I've seen some old peavey predator basses go for that much. I was about to pull the trigger on a 5 string neckthrough natural satin peavey predator for $175 at my local pawn shop but i was too late


----------



## GenghisCoyne (Feb 19, 2012)

MaxOfMetal said:


> Shipping and import alone will make it not worth it. Not to mention, outside the US, nothing from Rondo is warrantied.



>implying I check peoples country of origin before responding LOLOLOL


----------



## m4rK (Feb 19, 2012)

NUTSguitarchannel said:


> any suggestions for a cheap 5 string bass around 180 dollars



I recently picked this Ibanez up on clearance at my local guitar center for a $150. Its a cheapo for sure but for screwing around and a bit of recording its done just fine!


----------



## Tyler777 (Feb 28, 2012)

m4rK said:


> I recently picked this Ibanez up on clearance at my local guitar center for a $150. Its a cheapo for sure but for screwing around and a bit of recording its done just fine!



+1. The low end Ibanez 5 strings are not bad basses at all to be honest. But I'm a guy who believes anything will sound great with a good setup and replaced pickups, ahahaha. In my experience that's always worked. 
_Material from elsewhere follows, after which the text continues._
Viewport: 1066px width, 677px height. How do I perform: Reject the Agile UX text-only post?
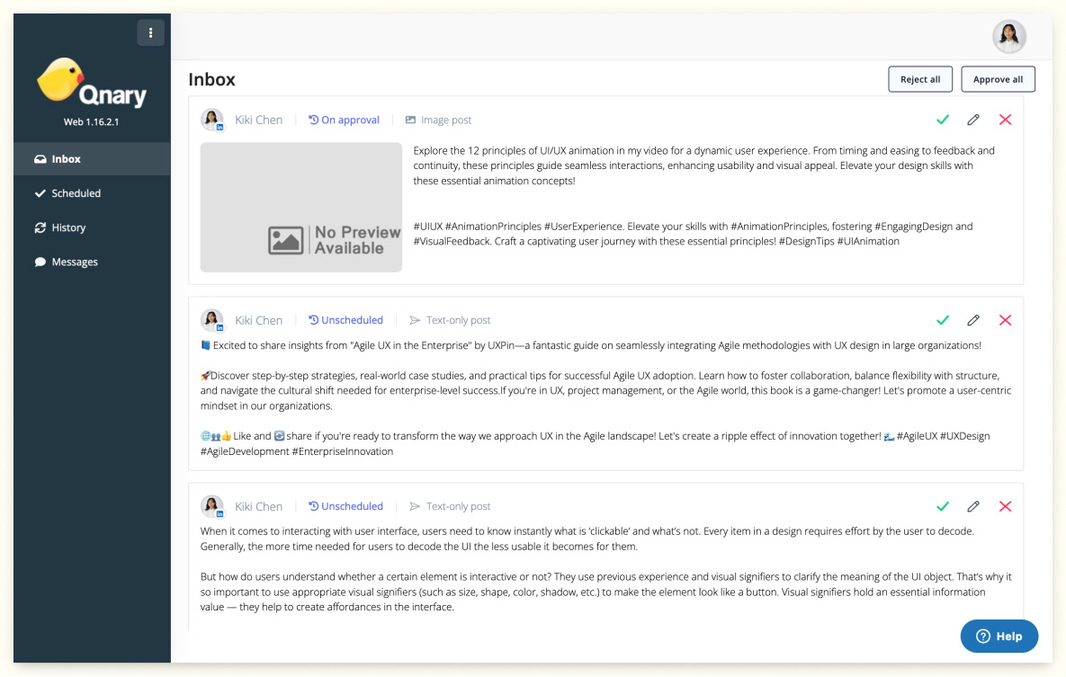pos(1005,320)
You will definately hit a point where you need something better, but save finding a great deal in your local classifieds, its the best thing you can pick up new.


----------



## Pikka Bird (Mar 1, 2012)

Also, the Gio Soundgears are the only ones that still have the _good_ looking SR shape. Gawd, the new shape* ssuuucks!

*) I believe the "new" shape is actually the original one, still isn't as sleek, though.


----------



## mgh (Mar 1, 2012)

+1, i just picked up a used GSR205 on ebay UK for £129...


----------



## Bevo (Mar 1, 2012)

Check your local craiglist or on line adds and find a five that feels good. Upgrade to a decent set of pickups as you get some more cash or simply flip it for something more expensive.
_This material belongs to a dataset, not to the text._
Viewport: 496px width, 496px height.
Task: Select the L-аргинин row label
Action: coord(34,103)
I heard a guy rocking out on a wicked bass at the shop and thought wow, I have to get me one. It was a old $99 dollar special that was just junk, its in the fingers!

The Squire VM series are really amazing and sell for cheap used.


----------



## Sunlit Omega (Mar 2, 2012)

Those LTD 5 strings get pretty cheap, and a squire 5 string bass should be very close to that price.


----------



## Nirob (Mar 2, 2012)

u can try out a cort action 5 bass.


----------



## ThePhilosopher (Mar 2, 2012)

I got my Cort Curbow 5 string for a flat $100.


----------



## LordCashew (Mar 3, 2012)

broj15 said:


> I've seen some old peavey predator basses go for that much. I was about to pull the trigger on a 5 string neckthrough natural satin peavey predator for $175 at my local pawn shop but i was too late



I don't know about their availability in the Netherlands, but a lot of good quality US-made Peavey basses sell for dirt cheap on eBay and in pawn shops. My buddy got a 35" maple fretboard USA foundation 5 string for $150 not too long ago. It isn't anything fancy but it plays and sounds as good as any Fender I've played.


----------



## Ryan-ZenGtr- (Mar 3, 2012)

A friend was playing an unknown new bass at a gig the other day. After his performance he came over for a chat and offered to let me have a look at his new bass. It was a Warwick rock bass, he paid £100 for it. It seemed nice for the money, although some time with the tool kit was needed to make it useful, in my opinion.

Basically, if your not good with tools and setup, replacing parts, pots, hardware and pickups, buying cheap instruments is a great way to learn. If that doesn't interest you in the least buy a more expensive instrument.


----------



## Bevo (Mar 5, 2012)

What guitars are available at your local shops?
The North American stuff we have could not compare to your regions guitars.

That Rockbass would be a local and great guitar for that price.


----------



## Konfyouzd (Mar 5, 2012)

Ibby Gios are usually pretty cheap. Close to that range.

I had an Ibanez SR305 that I bought for maybe $100 more than that new.

I was also able to snag a minty BTB405QM for $300 even by keeping my eyes peeled and IMO the BTB405QM is no cheapo in terms of its quality vs the basses you can buy new for $300.


----------



## Miek (Mar 7, 2012)

ThePhilosopher said:


> I got my Cort Curbow 5 string for a flat $100.



Dude, you robbed whoever you got that from. That's a fucking heist.


----------



## sammyg35x (Mar 7, 2012)

ibanez might be your best bet in that price range... but unless you find a real steal, the quality of a less than $200 5 string bass is not gonna be that good... depending on what you're using it for you may want to wait and try to expand your budget closer to $300. you could get a MUCH better instrument


----------